Published: April, 2014
Looking at the typical photo album is tedious—all those grinning groups. But what if, instead, each picture were a jewel, a snapshot of an instant, shining or sunk in shadow? Then it would be Lianne Spidel’s Bird in the Hand. I worry a little that Spidel’s ability to combine music and insight, humor and heartbreak will so delight readers that they overlook the skill behind the apparently effortless surface. —Susan Blackwell Ramsey
Lianne Spidel’s Bird In The Hand is a poetic memoir that succeeds on both scores. The poems stand alone on very solid footing. They are vivid sketches, drawn from memory with an almost eerie feel of accuracy. The poet’s voice is unashamedly personal, but never yields to sentiment or nostalgia. Her poems celebrate teachers and nurturers—family ties abound.

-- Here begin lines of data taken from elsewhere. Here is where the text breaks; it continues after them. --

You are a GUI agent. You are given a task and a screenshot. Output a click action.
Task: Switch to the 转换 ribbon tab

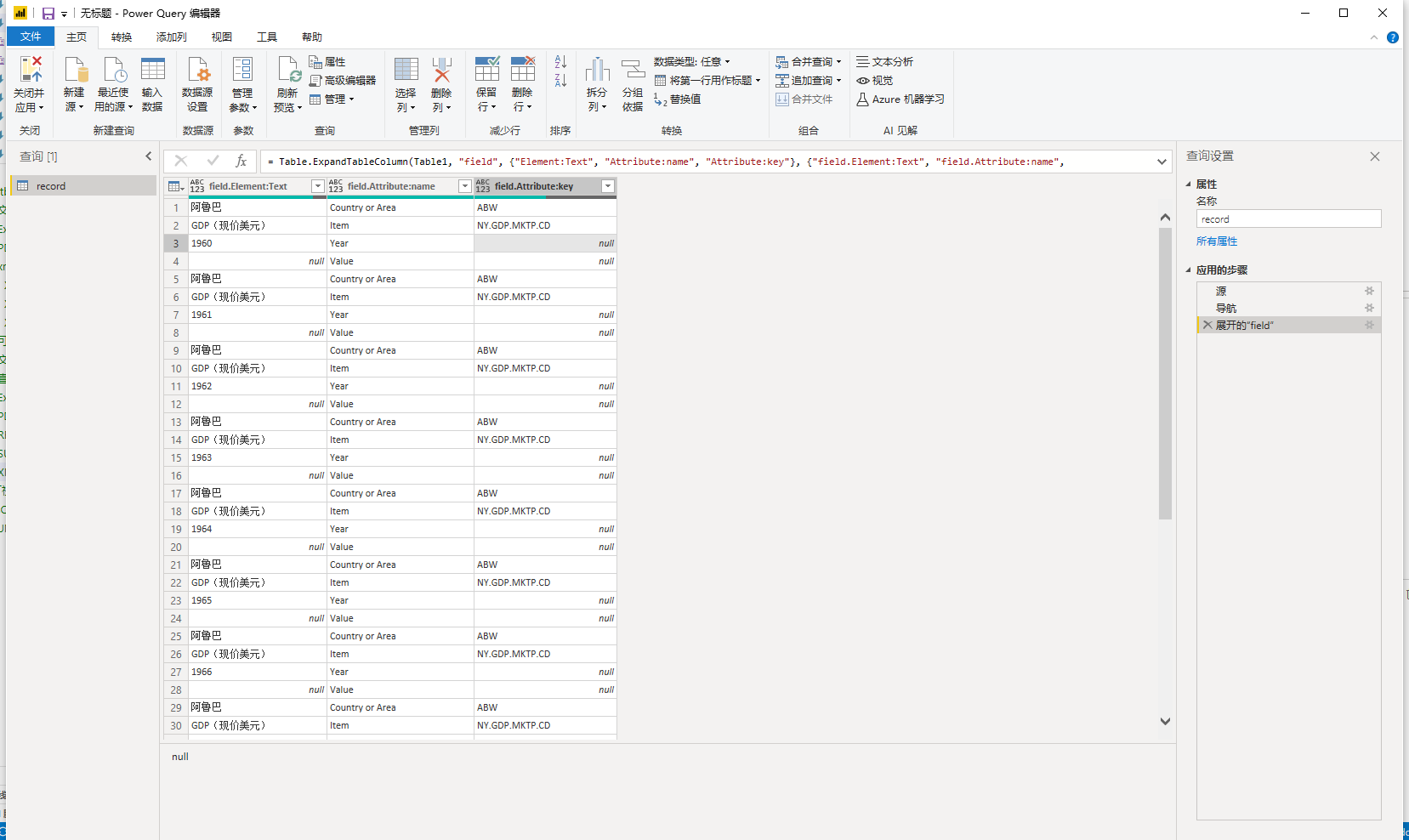tap(122, 37)
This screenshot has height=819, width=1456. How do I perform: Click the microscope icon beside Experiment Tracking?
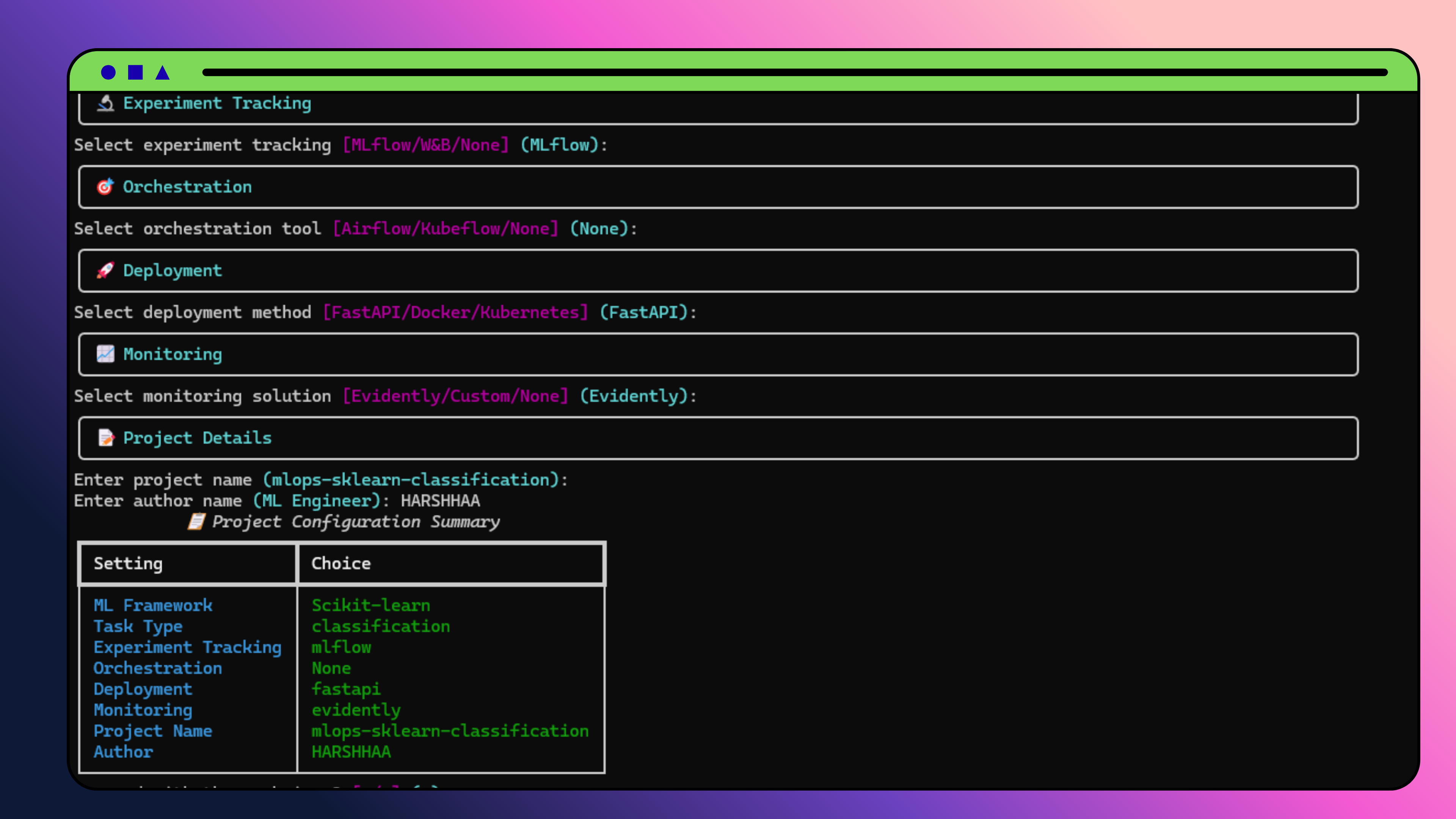(105, 104)
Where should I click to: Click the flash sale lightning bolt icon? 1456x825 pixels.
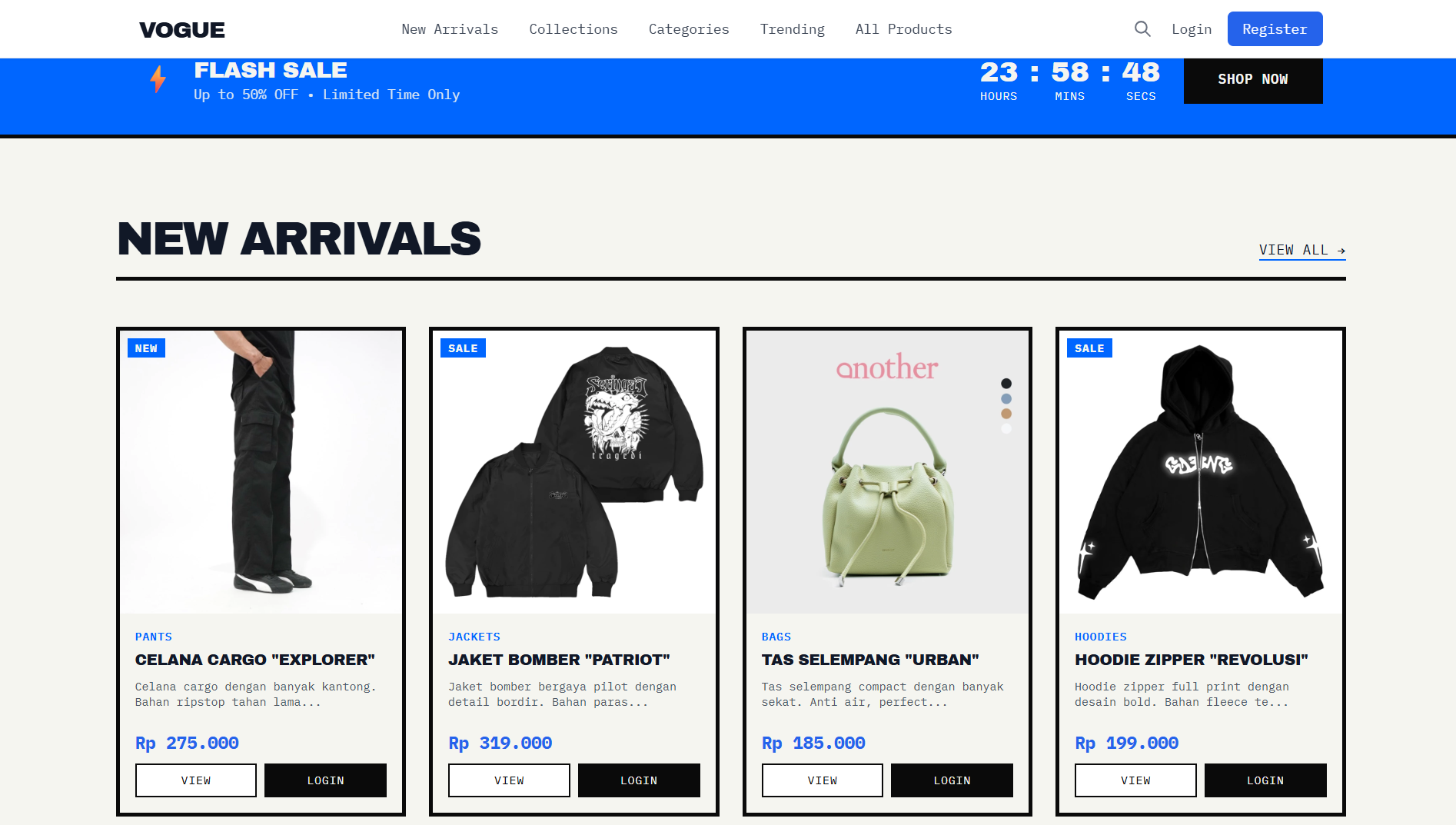pos(158,79)
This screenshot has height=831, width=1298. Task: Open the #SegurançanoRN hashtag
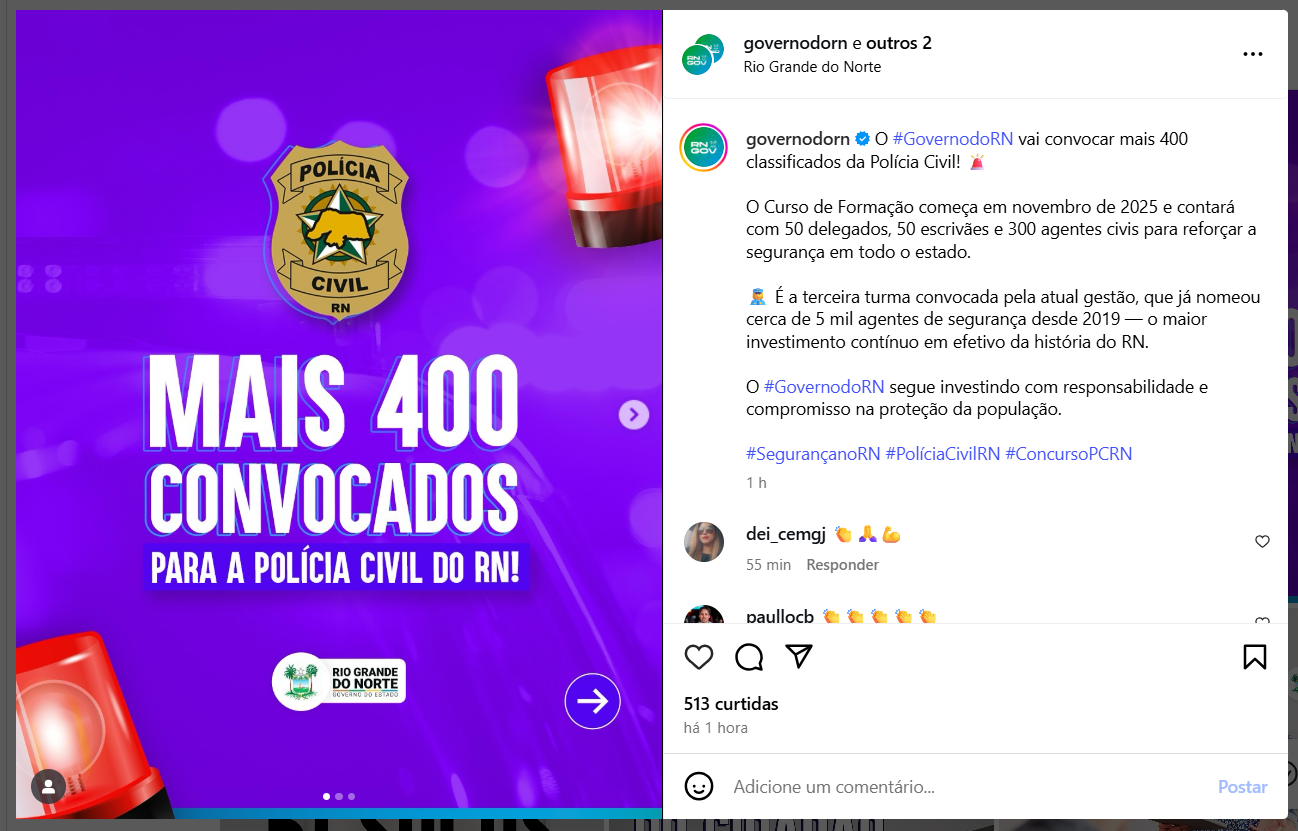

As a collection, these evocative poems take on strength in context. Each “walk in the shoes” of a bright American woman reveals a bit more about where we’ve been, what we’ve been through. The result is a deeper view of a not-often studied wedge of our recent history. A rewarding read on all levels. —Bucky Ignatius
16mm Movie: Melbourne, Florida, 1938
My mother walks the beach, the ocean
rolling in behind her, ink-blue under clouds
traveling in the opposite direction.
She’s in her thirties, wearing a swim suit
of navy blue wool, its halter top
without support, and though she hated being
what she called big-busted, she must
have felt good wearing it because she moves
nonchalantly, ignoring the lens
as if she couldn’t care less that my father
is taking her picture. Her arms swing a little,
her legs are slim and athletic,
but too short, she used to say.
She isn’t flirting for once, or smiling, content
to let the film take her in just as she is
on the best of ordinary days in the not-yet-
center of her life, no make-up, hair
pulled back, proud of what she knows he sees
in her, a day when she owns the long beach,
the focused eye of the man behind the camera,
Lianne Spidel grew up in Detroit, daughter of an automotive artist to whom her chapbook of art poems, Chrome, is dedicated. A retired high school English teacher, she is a graduate of Wittenberg University and of the University of Michigan Rackham School. Her other books are Pairings, a chapbook of art and poetry with Michigan artist Ann Loveland, and What to Tell Joseme, for which she was named Ohio Poet of the Year, 2013.